For a Hollywood action film, Rambo has been generating a lot of political commentary, particularly in Southeast Asia. But I guess I shouldn't be surprised, because the film deals with the hot-button issue of Burma, a hellishly impoverished, isolated country ruled by iron-fisted military fatcats who call it Myanmar, and keep Nobel Peace Prize laureate and democracy leader Aung San Suu Kyi under house arrest.
Maligned by the film critics of the mainstream press, Rambo is a close No. 2 to uh, Meet the Spartans, at the box office in the U.S. Rambo has also won praise from fans for being an ultra-violent throwback to 1980s-style action flicks.
The movie has been released in Singapore, where tickets have been snapped up by overseas Burmese democracy activists, who have used the occasion to call attention to their cause, and talk about the Burmese junta's violent crackdown on protests last year. Says a Burmese expat:
Just like Rambo is in the movie, Burma is waiting for a hero or someone to lead the revolution.
Other Burmese are critical of the film, saying it's typical Hollywood grandstanding that only trivializes the Burmese situation. Says Sai So Win Latt, commentator for The Irrawaddy:
In the new film, Rambo’s brutal murders are justified when he mutters: “When you're pushed, killing's as easy as breathing." Another time he quips to a group of mercenaries: “Live for nothing or die for something.
It all goes back to the same old cliché—once Western people get into trouble, things suddenly become “This is who we are and this is what we do.” Such a colonial mindset.

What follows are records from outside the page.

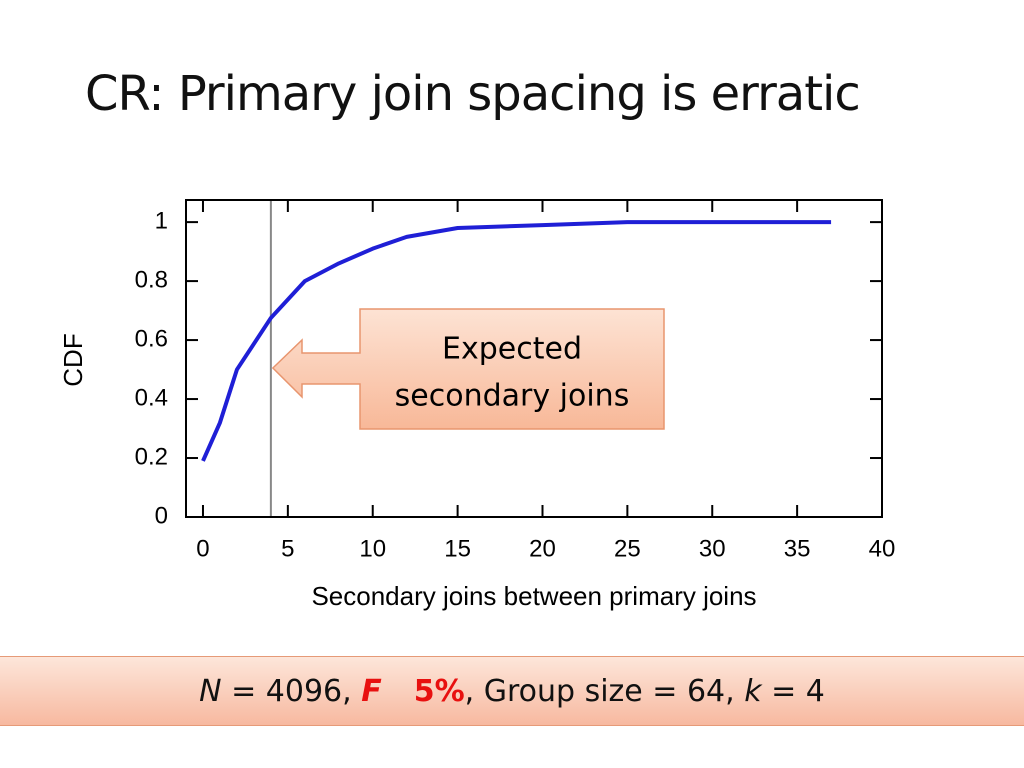  I want to click on footer-text: = 4096,, so click(292, 692).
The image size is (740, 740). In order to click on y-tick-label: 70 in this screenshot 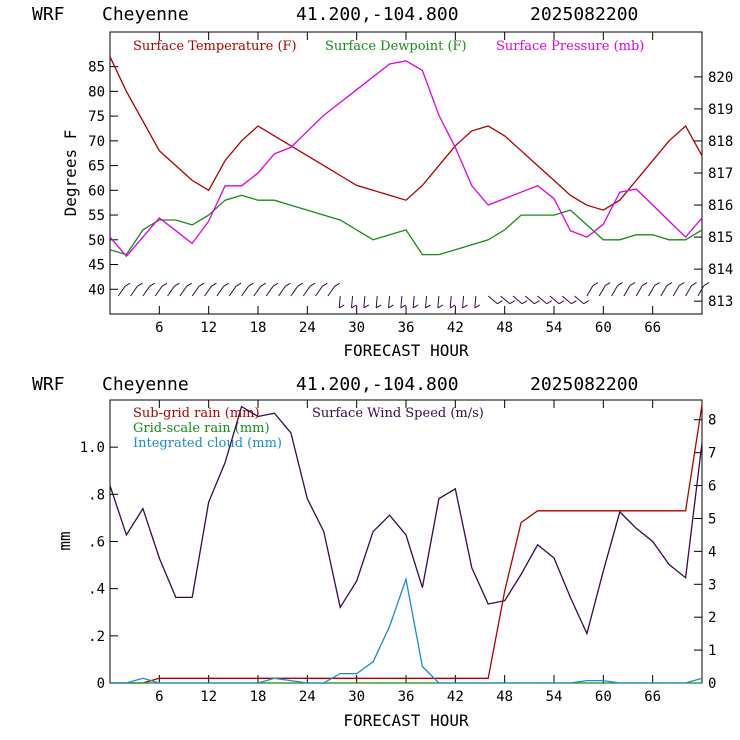, I will do `click(96, 142)`.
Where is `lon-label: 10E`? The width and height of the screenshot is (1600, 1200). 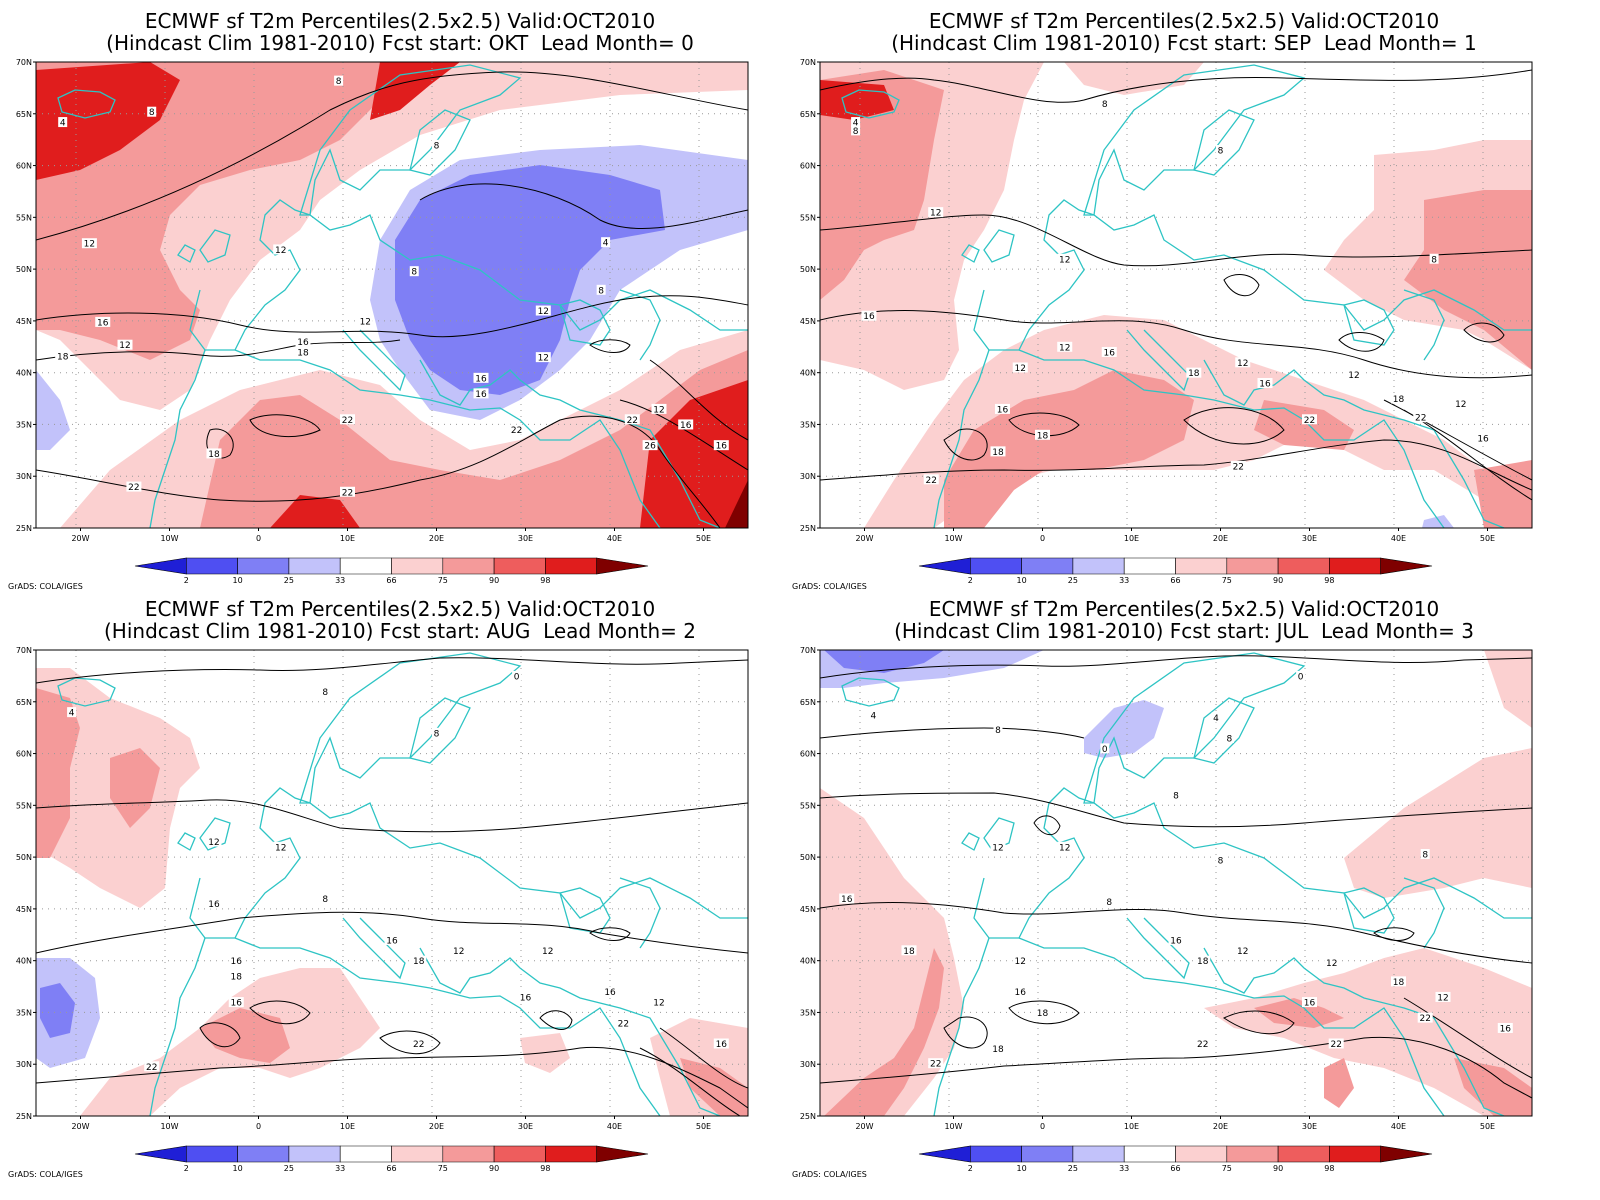
lon-label: 10E is located at coordinates (348, 538).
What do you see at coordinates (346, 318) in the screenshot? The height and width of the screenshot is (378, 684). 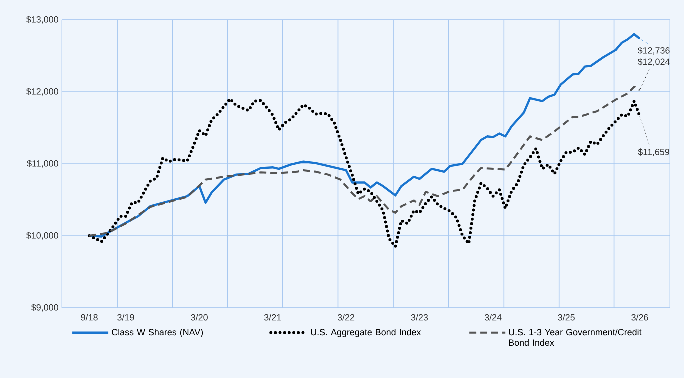 I see `x-tick-label: 3/22` at bounding box center [346, 318].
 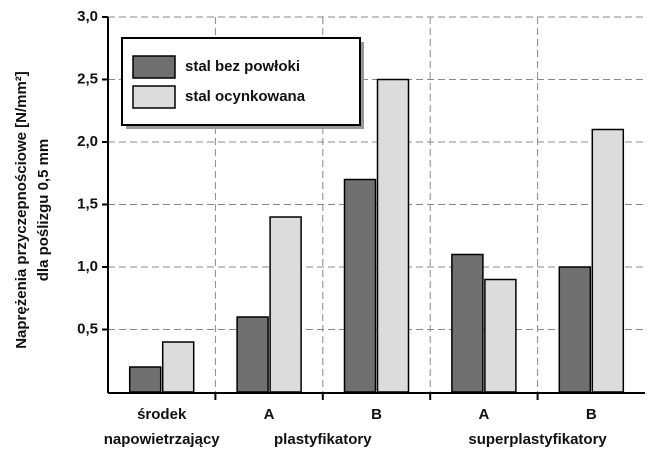 What do you see at coordinates (22, 210) in the screenshot?
I see `y-axis-label: Naprężenia przyczepnościowe [N/mm²]` at bounding box center [22, 210].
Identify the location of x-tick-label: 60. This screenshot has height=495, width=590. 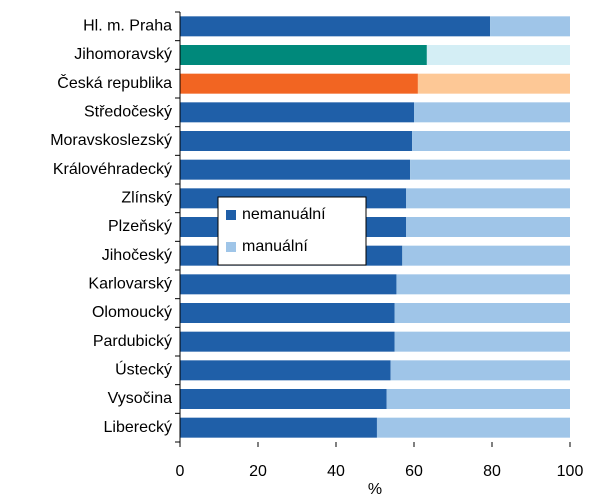
(414, 472).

In the real world, we see a similar mindset at work. We witness every single American soldier killed in Iraq and Afghanistan mentioned on television. We watch national leaders mourning for their deaths. Meanwhile, countless missiles rain down on civilians in residential neighborhoods and anonymous victims in Iraq and Afghanistan.
For its part, the Burmese junta has ordered local pirate DVD vendors to not stock the new Rambo, or else they will face arrest.
In Thailand, where the film was shot in 2006, Rambo has been picked up for distribution by Rose Media, though no firm date for release has yet been given. Over on The Nation's Weblogs, the question has been posed whether the film will be released in Thailand at all, given the Thai government's cozy relations to the Burmese junta. Showing the film would only call attention to the 800-pound gorilla in the room that Thai officials would rather not discuss.
Also, given that Thai censors have recently started cracking down on violence in film, as seen by the "foggy blurring" of blood in the local theatrical release of Sweeney Todd, it's questionable how much of the film would be shown if it is released. That it's being handled by Rose Media, a distributor that is notorious for its censored DVD releases (they're the ones that superimpose text messages on scenes to say "smoking is harmful" and "guns are bad"), does not bode well for the film's chances in Thailand.
Rambo was filmed in Chiang Mai Province, Thailand in 2006. The fourth in the franchise of films that started in 1982 with First Blood, features Stallone's battle-scarred Vietnam War veteran living along the banks of the Salween River - a location that brings to brings to mind Sterling Silliphant's and Chatrichalerm Yukol's 1994 action film, Salween. I wonder if Sly was inspired by it? In Rambo, the hero has retreated to a quiet life as a river guide who captures snakes for the locals. He is stirred into action once more after a group of Christian missionaries is captured by the Burmese military and need to be rescued.
Last year, when the protests against out-of-control price increases flared up in Rangoon (or Yangon) and other cities across Burma, and were violently put down by the junta's soldiers, Stallone offered his recollection of what he saw while filming on location along the border:
I witnessed the aftermath [in Burma] - survivors with legs cut off and all kinds of land mine injuries, maggot-infested wounds and ears cut off. We saw many elephants with blown-off legs. We hear about Vietnam and Cambodia, but this was more horrific.
And, in the face of the Burmese generals' orders to pirate movie hawkers in Burma, Stallone has made new statements.
I'm only hoping that the Burmese military, because they take such incredible offence to this, would call it lies and scurrilous propaganda. Why don't you invite me over?cLet me take a tour of your country without someone pointing a gun at my head and we'll show you where all the bodies are buried... Or let's go debate in Washington in front of a congressional hearing... But I doubt that's going to happen.
Meanwhile, Stallone has been back and forth over whether he's going to do a Rambo V, going from "I can't go any further" to "right now I think I'm gearing one up ... we'll do something a little darker and a little more unexpected."
Time to order some more human growth hormone.